When it comes to testing anything in a browser, Internet Explorer tends to have the reputation of being the black sheep of the browser family. Anyone with any experience of testing know that there is a greater chance of something being broken in Internet Explorer than any other browser. Let's face it, IE doesn't have a great track record. As software testers, we all remember the pain of having to support IE8, IE7, IE6. We also remember the moments when support for certain versions of IE was dropped, along with the subsequent wave of euphoria upon realising we no longer had to test in them. But I digress, new versions of Internet Explorer come along, like buses, to replace the older versions, which we eventually drop.

Internet Explorer 10 is currently a supported browser for some software that I test. I follow the widely accepted practice of writing automated tests to do the repetitive grunt testing work so that I have more time to test the complex bits (that can't be automated) by hand.

I've been running automated tests in IE10 happily using the 32-bit version of Selenium Internet Explorer Driver for quite some time. Until this morning. This morning, everything broke.

Well I say broke, what actually happened was that all the tests that used to take 5-10 seconds each to run, suddenly started taking 2 -3 minutes each to run! I watched some of these tests running and I saw that the IE driver was mysteriously typing text into all the text boxes very, very slowly. It's speed was comparable to an asthmatic snail.
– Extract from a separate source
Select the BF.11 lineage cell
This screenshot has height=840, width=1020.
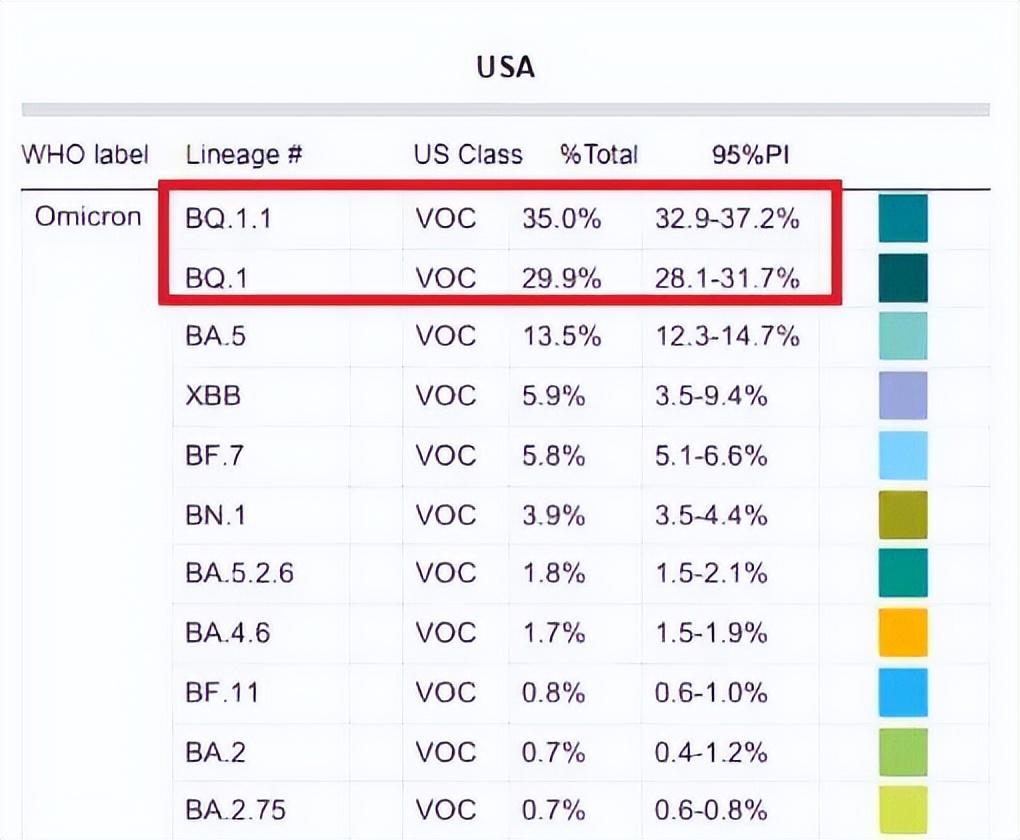(221, 692)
So what changed? Well, a bit of investigation revealed that someone else had 'upgraded' the test suite to use the Selenium 64-bit Internet Explorer Driver from the usual 32-bit driver.

But why would this cause everything to break so horrifically in IE10?
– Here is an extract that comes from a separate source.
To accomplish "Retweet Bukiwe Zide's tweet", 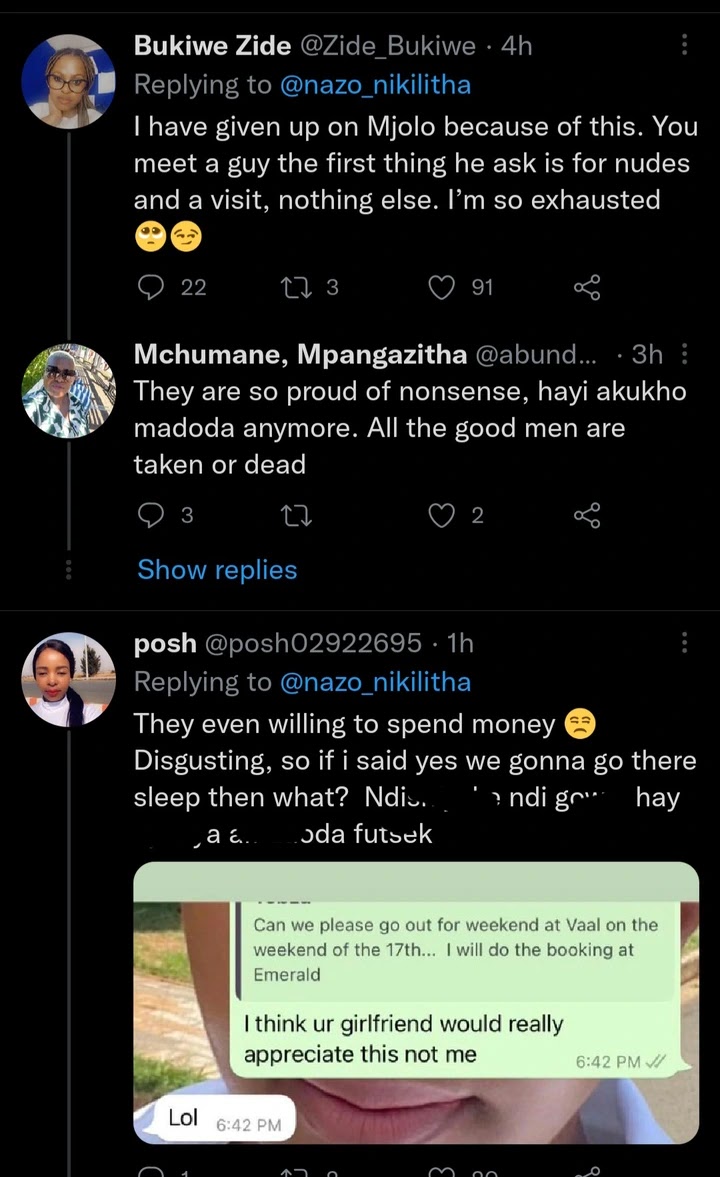I will coord(295,288).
Well, in IE there is a manager process that looks after the top level window, then there are separate content processes that look after rendering the HTML inside the browser.

Before IE10 came along, the manager process and the content processes both used the same number of bits.

So if you ran a 32-bit version of IE you got a 32-bit manager process to look after the top level window and you got 32-bit content processes to render the HTML.

Likewise, if you ran a 64-bit version of IE you got a 64-bit manager process to look after the top level window and you got 64-bit content processes to render the HTML.

Then IE10 came along and changed everything because it could. In 64-bit IE10 the manager process was 64-bit (as you would expect) but the content processes, well they weren't 64-bit any more. That would be too logical and sensible. The content processes remained 32-bit. I think the reason they didn't change the content process to 64-bit was to try keep IE10 compatible with all the existing browser plug-ins.

Anyway, part of IE10 (the manager process that controls the top level window) is 64-bit and the rest of it (the content processes that render the HTML) are 32-bit. Now this might seem a tiny bit crazy because a Windows a 32-bit executable can't load a 64-bit DLL and vice-versa, a 64-bit executable can't load a 32-bit DLL. This is the very reason why there was a separate 32-bit and 64-bit versions of IE in the first place!

So what was actually happening to my tests when they were using the 64-bit Selenium Internet Explorer driver?

The tests were sending key presses to the browser. The sending of a key press is done using a hook. The IE Driver sends a 'key down' message followed by a the name of the key, followed by a 'key up' message. It does this for each key press. Because the way these messages are sent is asynchronous, the driver has to wait to make sure that the 'key down' message is processed first so that the key presses don't happen out of order. The driver does this by listening for the 'key down' message to be processed before continuing.  

In 64-bit IE10 the hook can be attached to the top level manager process (because that part is 64-bit) but the hook then fails to attach to the content process (because that part is 32-bit).  

So the 64-bit manager process sends a key press, then listens to hear whether or not the 'key down' message was received by the 32-bit content process. But because the 32-bit content process can't load a 64-bit DLL, it never responds to say "Yeah I've dealt with the 'key down' you sent". Which means the manager process times out waiting for the content process to respond. This time-out takes about 5 seconds and is triggered for every single key press.

The resulting effect is that the IE driver types 1 key every 5 seconds. So if your test data contains fancy long words like "inexplicably" it's going to take a whole minute to type that string in. You know your automated tests are seriously broken when a human can perform the same test in less time than it takes the test script.  

This issue is at the heart of the Selenium 64-bit Internet Explorer Driver and is certainly never, ever going to be fixed. Especially given that Microsoft intend to discontinue all support for legacy versions of IE from January 12th 2016 

Fortunately I was lucky and the work around in my situation was simply to roll back to using the 32-bit version of IE Driver. 

Beware the Selenium 64-bit Internet Explorer Driver. Apparently it can't handle taking screen-shots either for exactly the same 32-bit trying to use 64-bit reason.